正则表达式过滤日语
我想允许使用 AZ、az 和日语汉字、平假名和片假名,仅允许使用其他字符。 到目前为止,我已经想到了这一点:
$pattern = '/[^\w\x{3041}-\x{3094}\x{30A1}-\x{30fA}\x{30fC}\x{4E00}-\x{9FFF}_\-]+/u';
preg_replace($pattern, '', $string);
我不确定这种形式的正则表达式是否是 PHP 特定的。我接受 URL 中的字符串,并希望过滤掉引号和其他“危险”字符。上述“模式”的奇怪之处在于,无论有没有“d”,数字都不匹配。
因此,以下内容做了同样的事情:
$pattern = '/[^\d\w\x{3041}-\x{3094}\x{30A1}-\x{30fA}\x{30fC}\x{4E00}-\x{9FFF}_\-]+/u';
我对任何改进或更正感兴趣 - 我自己不是正则表达式向导。
I want to allow A-Z, a-z, and Japanese kanji, hiragana, and katakana and nothing else.
So far I've come up with this:
$pattern = '/[^\w\x{3041}-\x{3094}\x{30A1}-\x{30fA}\x{30fC}\x{4E00}-\x{9FFF}_\-]+/u';
preg_replace($pattern, '', $string);
I'm not sure if this form of regex is PHP specific. I'm accepting a string in the URL and want to filter out quotes and other "dangerous" characters. The odd thing about the above "pattern" is that with or without "d", digits are not matched.
So the following does the same thing:
$pattern = '/[^\d\w\x{3041}-\x{3094}\x{30A1}-\x{30fA}\x{30fC}\x{4E00}-\x{9FFF}_\-]+/u';
I'm interested in any improvements or corrections - not being a regex wizard myself.
如果你对这篇内容有疑问,欢迎到本站社区发帖提问 参与讨论,获取更多帮助,或者扫码二维码加入 Web 技术交流群。
绑定邮箱获取回复消息
由于您还没有绑定你的真实邮箱,如果其他用户或者作者回复了您的评论,将不能在第一时间通知您!
发布评论
评论(2)
在 Unicode 中,
x3040-x308f:平假名,包括一些旧字符。
x30a1-x30ff:片假名。包括一些符号。
但是,x4e00-x9eff 被分配给 CJK 字符集。不是日本人。
CJK是指中国、日本、韩国。
您可以通过 unicode 来描述 CJK 字符区域。但是,您无法通过 unicode 来描述日语汉字区域。因为在CJK码区,中文汉字和日文汉字是混合的。没有完全分开。中文和日文汉字共享一些字符。但由于双方各自的进化,大多数角色都不同。

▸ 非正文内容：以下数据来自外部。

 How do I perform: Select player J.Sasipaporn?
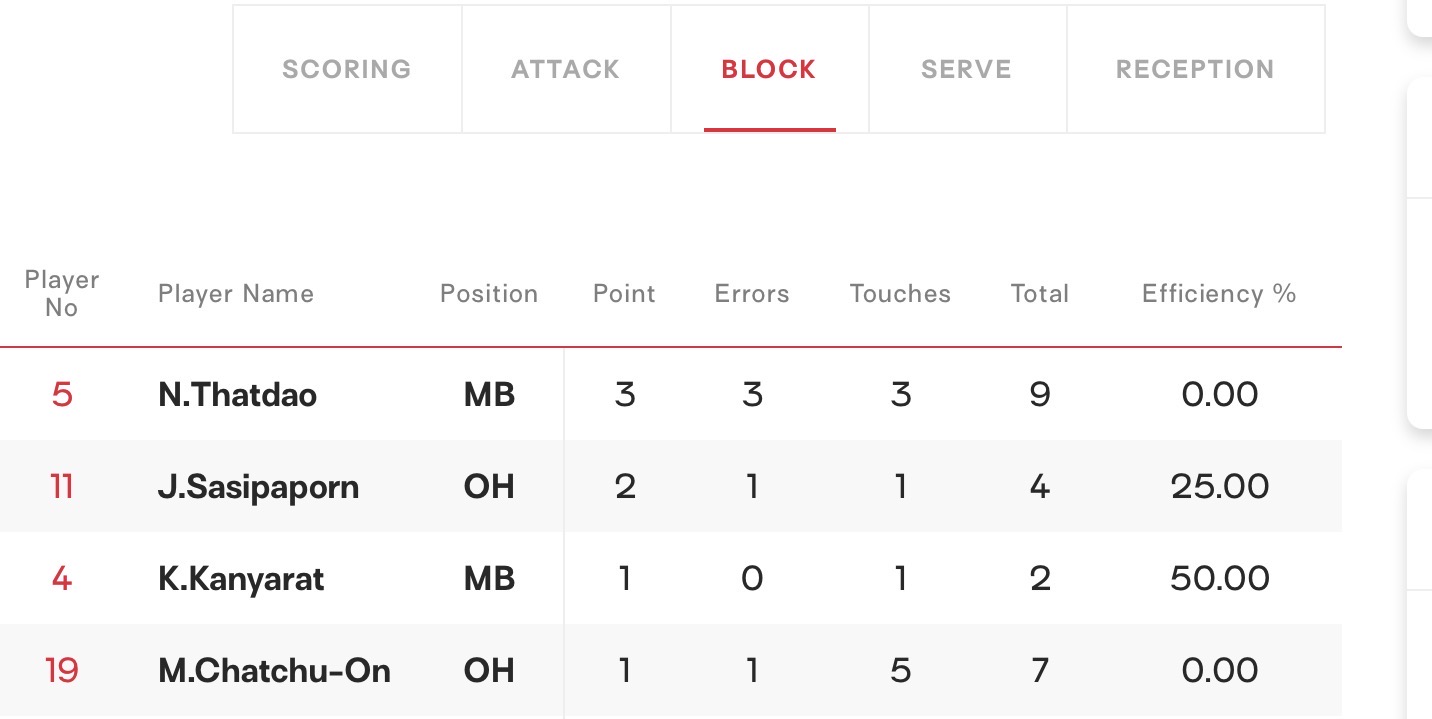258,487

请参阅以下网站。它相当重。并且您的计算机应该有足够的字体来阅读它。
http://www.tamasoft.co.jp/en/general-info /unicode.html
At Unicode,
x3040-x308f: Hiragana including a few old chars.
x30a1-x30ff: Katakana. including a few symbol.
However,x4e00-x9eff are assigned for CJK character set. Not Japanese.
CJK means China, Japan and Korea.
You can describe CJK char area by unicode. However you can not describe Japanese Kanji area by unicode. Because in CJK code area, Chinese Kanji and Japanese Kanji are mixed. Not completely separated. Chinese and Japanese Kanji share some chars. But most of chars are different due to each sides' own evolution.
See following site. It is quite heavy. And your computer should have enough fonts to read it.
http://www.tamasoft.co.jp/en/general-info/unicode.html
\w
包含数字;它相当于[A-Za-z0-9_]
。所以无论哪种方式你都允许他们。\w
includes digits; it's equivalent to[A-Za-z0-9_]
. So either way you're allowing them.